How Letterman Revolutionized Late-Night Television

When Late Night with David Letterman premiered in 1982, its ironic, prankish, smarty-pants sensibility revolutionized late-night comedy. But Letterman’s influence extends beyond the late-night shows that followed; he also trained a generation of comedy writers. The writers on shows like The Simpsons, Seinfeld, News Radio, Monk, and other great comedies all got their start with Letterman. His irreverent style even encouraged a young Kurt Andersen and some friends to launch Spy magazine.

Kurt met one of the show’s original head writers, Jim Downey, in college while they were both working on the Harvard Lampoon. Roughly a dozen Lampoon alumni ended up writing for Letterman during the 1980s. Downey says that those writers brought “the things that are often regarded as the downside of the Harvard Lampoon — a kind of silliness, a sophomoric approach to things, but with a lot of book learning in there.” That combination of stupid and smart in one vessel is at the core of the Letterman show’s genius. “I think sophomoric is a compliment,” says Downey.

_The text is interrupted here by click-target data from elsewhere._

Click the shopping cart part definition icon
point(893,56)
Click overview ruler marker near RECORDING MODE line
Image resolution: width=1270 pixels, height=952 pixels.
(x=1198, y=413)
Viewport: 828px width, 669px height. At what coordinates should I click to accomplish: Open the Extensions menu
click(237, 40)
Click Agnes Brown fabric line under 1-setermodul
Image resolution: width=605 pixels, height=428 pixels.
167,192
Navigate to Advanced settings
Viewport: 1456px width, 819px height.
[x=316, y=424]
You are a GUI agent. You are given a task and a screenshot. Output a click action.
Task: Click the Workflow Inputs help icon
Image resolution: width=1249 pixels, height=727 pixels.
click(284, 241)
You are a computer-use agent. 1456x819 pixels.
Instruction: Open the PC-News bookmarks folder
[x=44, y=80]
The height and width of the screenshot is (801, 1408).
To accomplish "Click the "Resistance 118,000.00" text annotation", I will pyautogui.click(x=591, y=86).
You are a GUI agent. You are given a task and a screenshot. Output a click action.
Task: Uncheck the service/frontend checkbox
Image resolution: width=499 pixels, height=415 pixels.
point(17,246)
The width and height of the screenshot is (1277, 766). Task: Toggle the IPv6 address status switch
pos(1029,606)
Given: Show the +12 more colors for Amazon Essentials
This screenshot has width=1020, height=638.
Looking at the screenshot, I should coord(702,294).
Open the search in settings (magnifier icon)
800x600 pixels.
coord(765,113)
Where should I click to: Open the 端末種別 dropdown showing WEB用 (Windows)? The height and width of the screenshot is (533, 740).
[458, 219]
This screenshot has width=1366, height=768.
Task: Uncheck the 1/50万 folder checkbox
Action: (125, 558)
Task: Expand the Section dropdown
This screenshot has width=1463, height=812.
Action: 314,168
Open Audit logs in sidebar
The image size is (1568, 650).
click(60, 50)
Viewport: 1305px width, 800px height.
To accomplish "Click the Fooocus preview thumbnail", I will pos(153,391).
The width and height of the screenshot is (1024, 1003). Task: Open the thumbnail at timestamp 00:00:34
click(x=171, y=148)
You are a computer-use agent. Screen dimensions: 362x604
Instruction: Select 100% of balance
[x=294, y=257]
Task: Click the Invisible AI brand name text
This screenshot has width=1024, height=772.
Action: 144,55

That sensibility was especially evident in some of the more conceptual segments— like the time the show pitted a humidifier against a dehumidifier. “I think we kind of billboarded it like a fight,” Downey recalls. Staging a contest like that was totally out of place on network television. “It was fun to have someone like Dave who appreciated that in exactly the same way the writers did,” says Downey, “it was just a fun thing to do, it didn’t need any more defense than that.”

The show was also revolutionary for its use of remotes— those segments that sent Dave out of the studio. “He would go around to those various places and he would just introduce the audience to strange things,” explains Downey. Like the famous “Just Bulbs”bit that took Dave to a New York City store called “Just Bulbs” that sold nothing but light bulbs. “Dave went there and just kept asking her for other kinds of things,” Downey remembers. “He was great on his feet— and he had a great attitude. He was a wise guy.”